Ein Rückblick auf das Jahr 2022: Hoffnung und Leid liegen nah beieinander

Rabbi Yehuda Teichtal gehört zu den Helden aus dem Jahr 2022.
© WIKIPEDIA

Für Millionen Menschen brachte das Jahr 2022 den Krieg, Kälte und Hunger. Schwere Zeiten holen aber auch das Beste aus den Menschen. So gelang dem Chabad unter Rabbiner Teichtal und seiner Gemeindemitglieder die Rettung über 100 jüdischer Waisenkinder aus Odessa sowie deren Unterbringung in der Chabad Gemeinde in Berlin. JR-Autor Julian M. Plutz blickte für uns zurück und fasste wichtige Stationen des letzten Jahres zusammen. (JR)

Von Julian M. Plutz

Das Jahr 2022 liegt hinter uns und man fragt sich: War es ein gutes Jahr oder überlagern die Krisen die vielen schönen Dinge, die in den vergangenen Monaten dennoch passiert sind. Wir Journalisten neigen dazu, den negativen Nachrichten überproportional viel Aufmerksamkeit zu schenken, als die positiven Geschichten. Oder wie ein Kollege einst recht unverblümt sagte: „Wir sind krisengeil.” Auch dieser Jahresrückblick ist nicht frei von emotionalen, mentalen und auch ganz physischen Einschlägen, die 2022 passiert sind. Doch es gab auch Hoffnung, sogar in diesem letzten Jahr.
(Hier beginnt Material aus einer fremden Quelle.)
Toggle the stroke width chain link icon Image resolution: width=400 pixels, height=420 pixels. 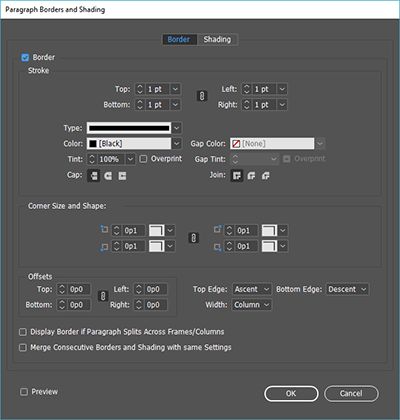pyautogui.click(x=202, y=96)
Zum Beispiel wie im Falle der niederländischen Regierung. Diese gab im Januar 2022 bekannt, dass sie der „palästinensischen“ Nichtregierungsorganisation Union of Agricultural Work Committees (UAWC) die Mittel kürzt. Zur Begründung heißt es aus Den Haag: UAWC hält Verbindung zur Volksfront für die Befreiung Palästinas (PFLP). PFLP wird von den USA, der Europäischen Union, Israel, Australien, Kanada und Japan als terroristische Organisation eingestuft. Konkret geht es um 25 Millionen Dollar, die die niederländische Regierung nicht auszahlen wird.

In einer ausführlichen gemeinsamen Erklärung erklärten der niederländische Außenminister Ben Knapen und der niederländische Minister für Außenhandel und Entwicklung Tom De Bruijn, dass die vom niederländischen Kabinett bei einer unabhängigen Beratungsfirma in Auftrag gegebenen Untersuchungen „ausreichende Beweise dafür geliefert haben, dass es auf individueller Ebene über einen beträchtlichen Zeitraum hinweg Verbindungen zwischen Mitarbeitern und Vorstandsmitgliedern der UAWC und der PFLP gab“.